I constantly see my peers lamenting how technology has "taken" their time and space for reflection away and have no idea what they're talking about.

It may be uncool to admit but I have no trouble at all keeping my inbox to zero unread items. And I do have a social life -- less active than many, but more active than a lot of people. I even read books, actual physical things made of paper, in my spare time.

How do I do this? I think maybe I instinctively understand that my personal information processing abilities are limited. I know I'm not a computer; I don't try to be like one. First of all, I subscribe or commit to relatively little, and of what I do follow, I don't feel any obligation to read everything. Mailing lists are aggressively filtered, even when I read them I'm culling entire threads left and right. Facebook I avoid unless I want to keep up with invitations and so on. Quora was starting to become a bit addicting, so I've curtailed that.

Am I abnormal? Do the rest of you just... let the machine take from you what it will? Why? Is there some ACHIEVEMENT UNLOCKED: I READ THE INTERNET that I'm unaware of?

P.S. I'll admit that I failed rather badly a company where everyone was expected to read hundreds if not thousands of mail items daily. But I still blame that not on the fact that I didn't read EVERYTHING, but that I didn't prioritize effectively.

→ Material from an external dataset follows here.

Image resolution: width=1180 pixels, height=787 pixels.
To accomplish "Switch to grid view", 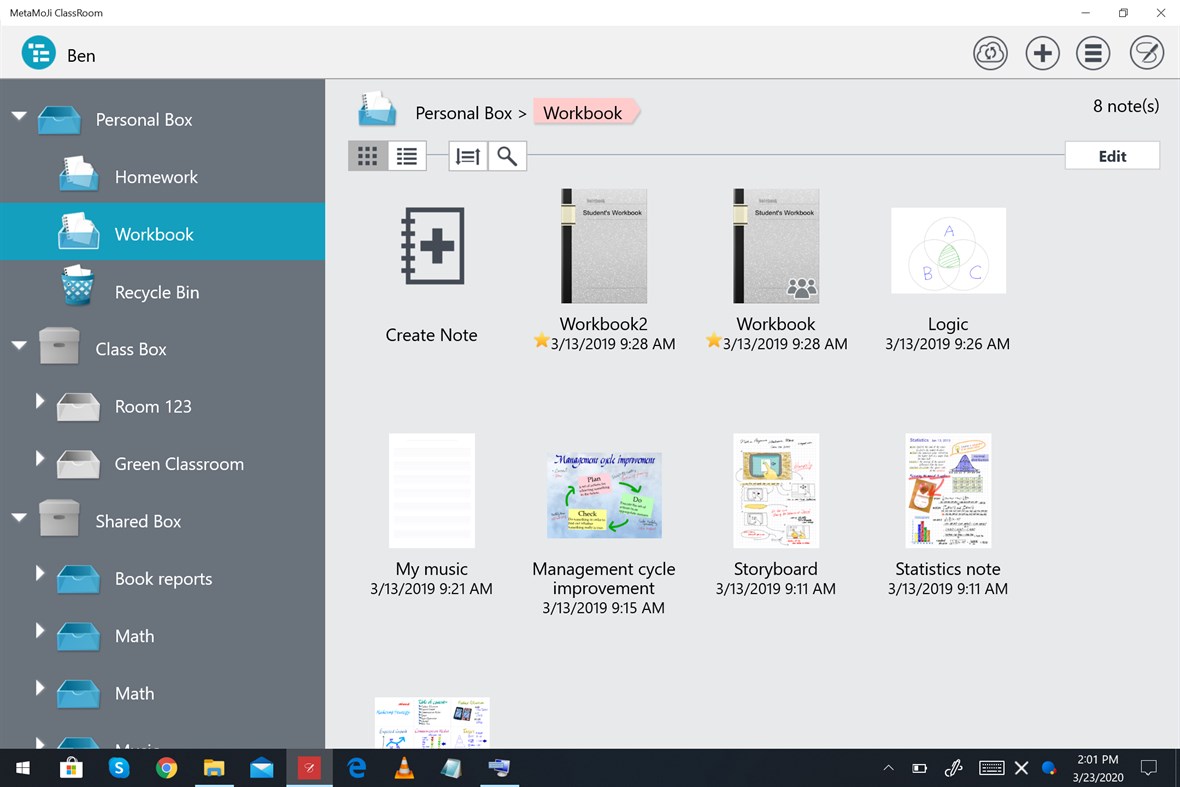I will point(367,156).
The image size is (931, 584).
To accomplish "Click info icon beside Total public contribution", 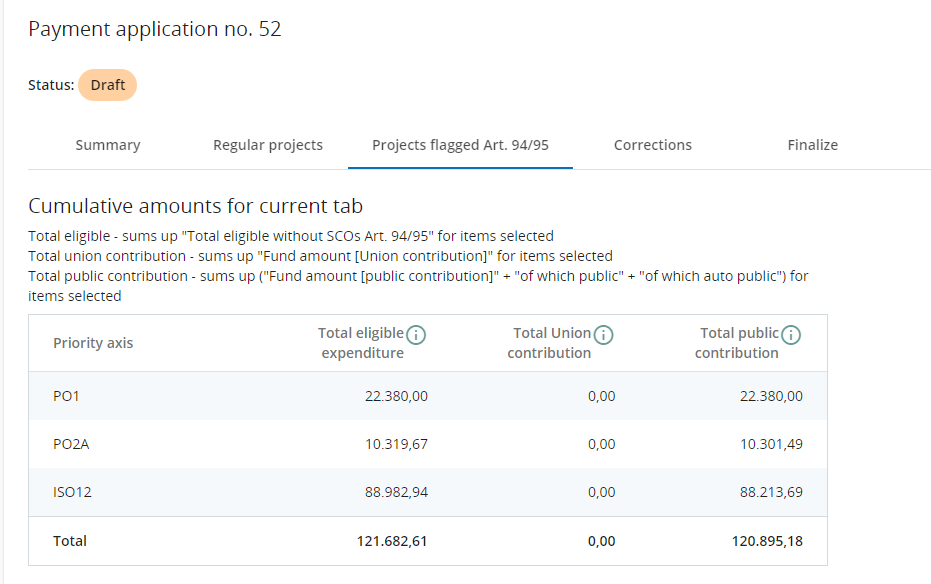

P.P.S. It even grinds my gears that this person laments random connections with people on the subway have now, in the Facebook era, somehow become an impossibility. It's not! I've done it! It's really not that hard. And yes I live in San Francisco, not Iowa.


I don't know if you're abnormal, but for me personally, the problem is more that there are so many things online that are interesting. It's so easy to get caught up, click another link, open another tab, or two, or ten, then spend another hour reading, or two, or the whole morning. Then at some point you realize, oops, hours have passed, I haven't done a damn thing, and yet for some reason I'm drained and exhausted.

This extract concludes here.